Now, the design choice (making a transactor serve for multiple record-level transactions in an interleaved manner) becomes an issue in terms of deadlock detection.

For example, suppose the following case.
A transactor a1 waits for a lock on a record r1 for transaction t1 while holding a lock on a record r2 for transaction t2.
A transactor a2 waits for a lock on a record r2 for transaction t3 while holding a lock on a record r1 for transaction t4.

If transaction ids are used in a wait-for-graph as shown in "In Theory" figure, there is no deadlock. However, if transactor ids are used in a wait-for-graph as shown in "In Reality" figure, there is a deadlock in the graph. This is due to the fact that if a transactor waits, all transactions served by the transactor also waits. Unless a system can provide as many threads as the number of records to be operated in the system at any point in time, this situation is not easily avoidable. 

In order to overcome this issue, we came up with a simple approach to achieve dead-lock free locking protocol in AsterixDB. The intuition is as follows:

As long as a transactor can avoid "Hold-and-Wait" situation, there will be no deadlock. Therefore, a transactor may either hold locks without waiting, or wait without any locks. 

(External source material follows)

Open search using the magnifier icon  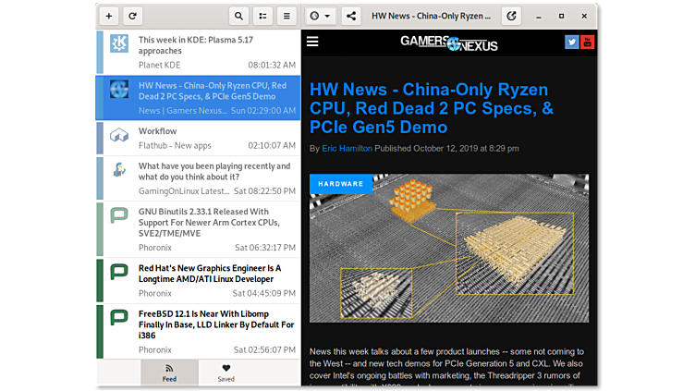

The above strategy can be implemented in the following manner in AsterixDB considering the behavior of push-based records operation through a job pipeline described above.

 

1. for each entry in a frame
2. returnValue = tryLock() for an entry
3. if returnValue == false
    3-1. flush all entries for which locks are already acquired to the next operator
           this will make all those entries reach the commit operator such that corresponding commit logs will be created.
    3-2. create a WAIT log and wait until logFlusher thread has flushed the log and gives notification
           this notification guarantees that all locks acquired by this transactor were released. 
    3-3. acquire a lock for the failed entry using lock() instead of tryLock()
           this lock() call will not cause a deadlock since the transactor doesn't hold any lock at this moment.